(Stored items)
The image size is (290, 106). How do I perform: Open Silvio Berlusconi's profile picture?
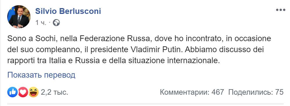tap(19, 17)
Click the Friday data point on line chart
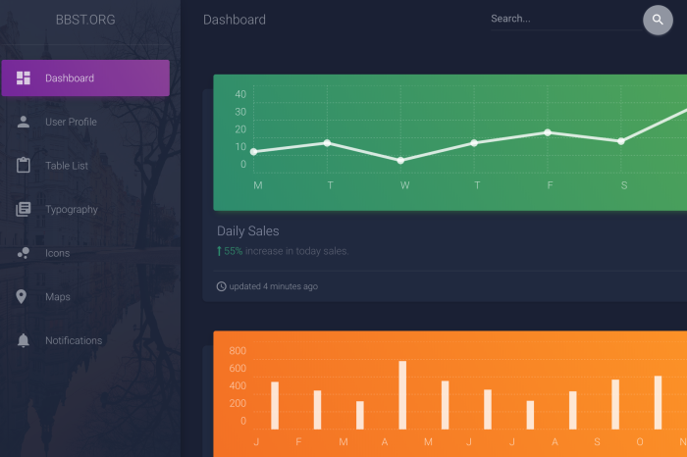This screenshot has height=457, width=687. point(548,132)
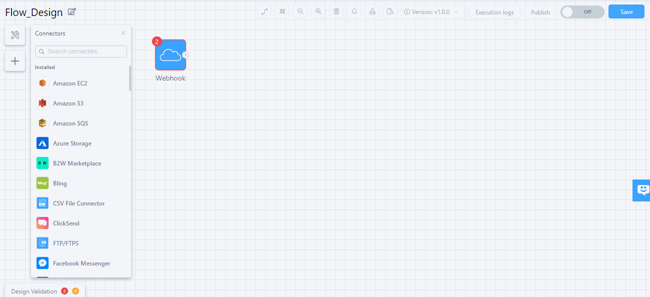
Task: Open notifications via the bell icon
Action: pos(354,11)
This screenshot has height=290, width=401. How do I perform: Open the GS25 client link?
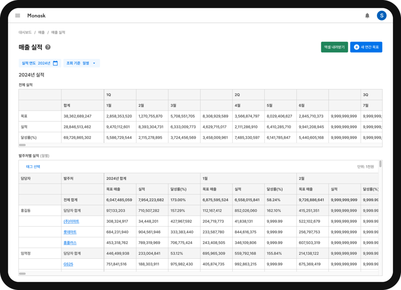(69, 264)
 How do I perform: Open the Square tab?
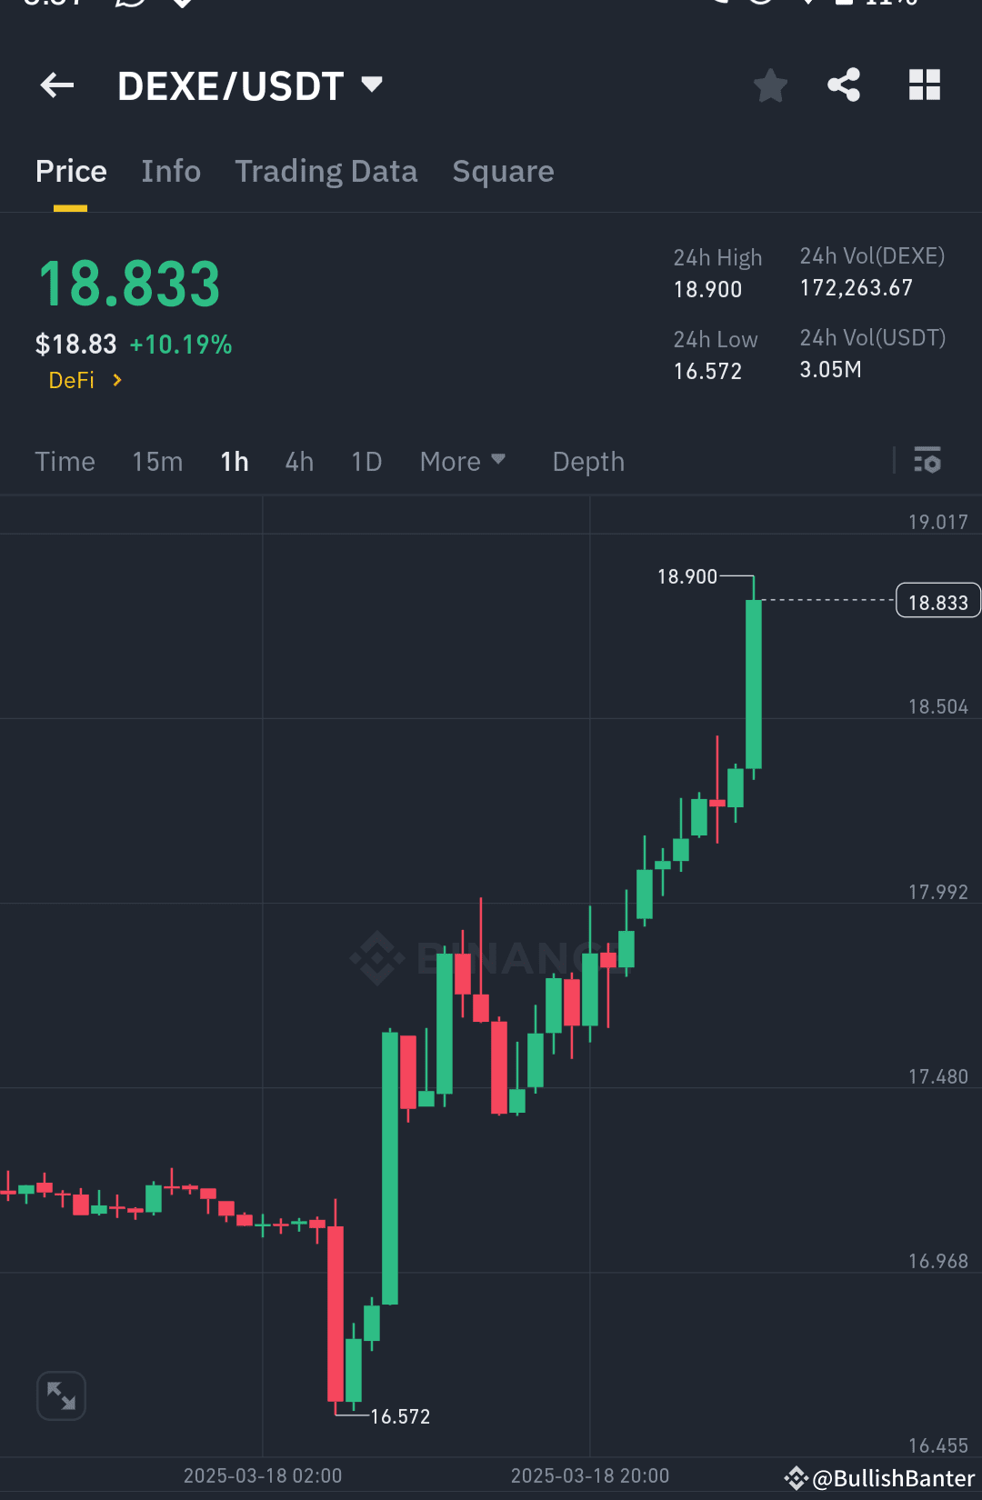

**WHAT IS EXPECTED:**
Please retype the whole of the data precisely, omitting pictures.

**RESPONSE BELOW:**
The image size is (290, 106). How do I perform: Open Silvio Berlusconi's profile picture?
tap(19, 17)
Click the Friday data point on line chart
This screenshot has height=457, width=687. point(548,132)
Task: Open notifications via the bell icon
Action: pos(354,11)
This screenshot has height=290, width=401. How do I perform: Open the GS25 client link?
(69, 264)
 How do I perform: Open the Square tab?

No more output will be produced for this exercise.